Bob Knight, Meet the Press: Raise your hand if you had The General ever sitting peacefully with the media. Anybody? Didn't think so. In one month, the all time men's hoops wins leader went from Abrasive, Crazy Old Man to Abrasive, Crazy Old Man With a Microphone. He's absolutely fantastic. The Coach slouches in his seat, has uncomfortable exchanges with hosts, and says horribly backhanded things to Dick Vitale. Plus, he's the single most important reason people got on the Joe Alexander/West Virginia bandwagon. Pray the man never goes back to coaching.

Upset City: There are two kinds of upsets in the tournament, Enjoyable and Paper Ripping. A paper ripper was Western Kentucky taking out Drake in the first round, Siena doing the same to Vandy, or any other emotionless loss that just messes up your Sweet 16. The Enjoyable Upsets are so much more fun. Watching the seven-foot giants at UCONN getting rained on by San Diego (staying classy, of course). But the best was seeing Duke get exposed yet again by a team with players taller than 5'10" for the second year in a row. A little off topic here, but doesn't Coach K remind you of Ben Linus from "Lost?" The way he talks, the way he looks down his nose to talk: he scares me.

Women Are From Venus.: There may not be a more fulfilling experience than watching a men's college game, then a women's and spotting the differences.

Aside from the obvious differences (dunks, showboating, high scores, sports bras), the most entertaining may be how male analysts describe female players. Take for example Oklahoma All American Courtney Paris, who is 240 pounds of bruising center. How does a dude properly point out how exactly she gets a double-double every night without sounding like a sexist pig? They can't and usually just end up being awkwardly silent.

The Great White Hype: March is the time when ordinary college players become legends in name alone, via inordinate amounts of hype and glory. When I'm 90, lying on my deathbed, I'll still remember what being "Pittsnoggled" meant. Mike Conley Jr. and Ronnie Brewer got the same treatment last year, even overshadowing their more famous teammates Greg Oden and Joakim Noah respectively. This year, it's UNC's Tyler Hansbrough. He's a gangly, crazy looking white guy that throws his body around like he's going to be on a YouTube compilation of people getting hurt, who also happens to be pretty talented. Think Tim Duncan, if he played with two eye patches on while taking speed. The media loves him more than any player since, well, J.J. Redick and Adam Morrison. The moral of the story as always: If you want to be talented and popular playing college ball, try to be as white as humanly possible.

The Three Point Line: Most colleges that wind up making the Big Dance don't exactly obsess about team defense.

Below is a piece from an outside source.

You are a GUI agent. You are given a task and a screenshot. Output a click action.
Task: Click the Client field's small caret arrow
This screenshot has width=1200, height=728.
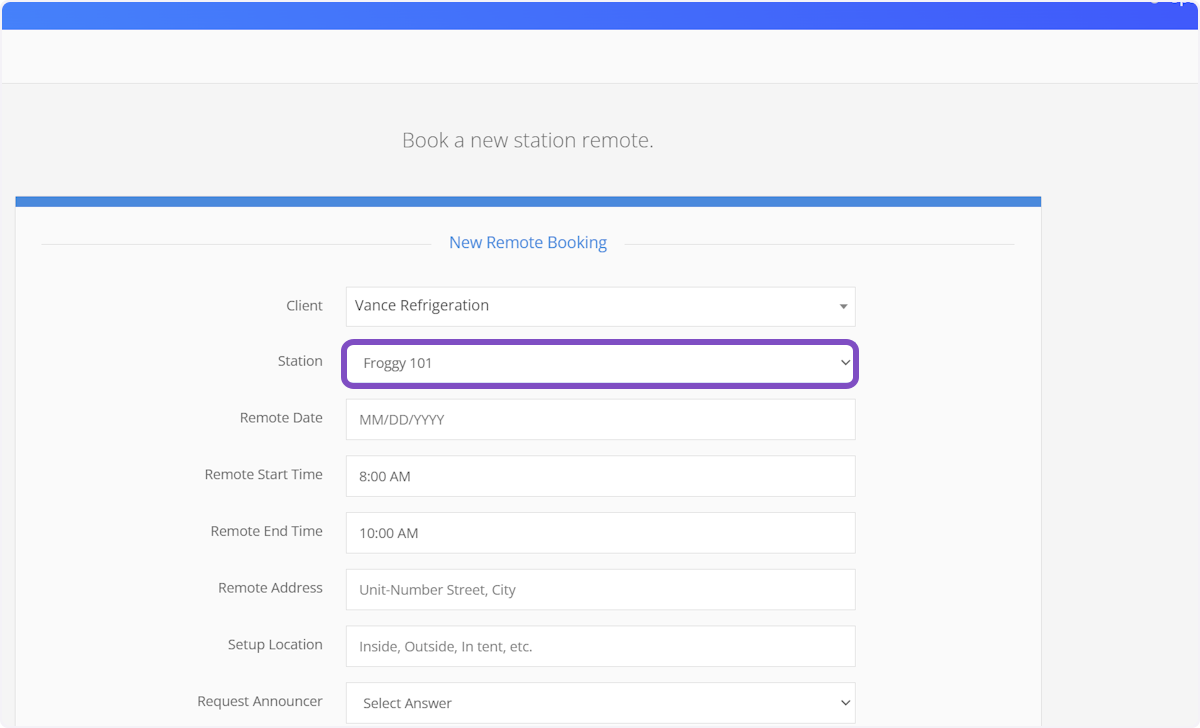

What they do study is the art of the college three, which is five feet closer than in the NBA. Every single game comes down to controlling the rebounds and making three pointers. In other words, don't miss jump shots and, when the other team does, make sure you can rebound the misses and turn those into your own jump shots. Some people hate where the line is, because it's eliminating the art of "The Big Man" and causing teams to just run an entire offense through jump shooters. And the problem with that is what? Teaching kids that shooting is as important as being able to turn around and dunk is wrong? NBA execs might despise the college line, but for the rest of the country, it's easily the best and most exciting part of the game.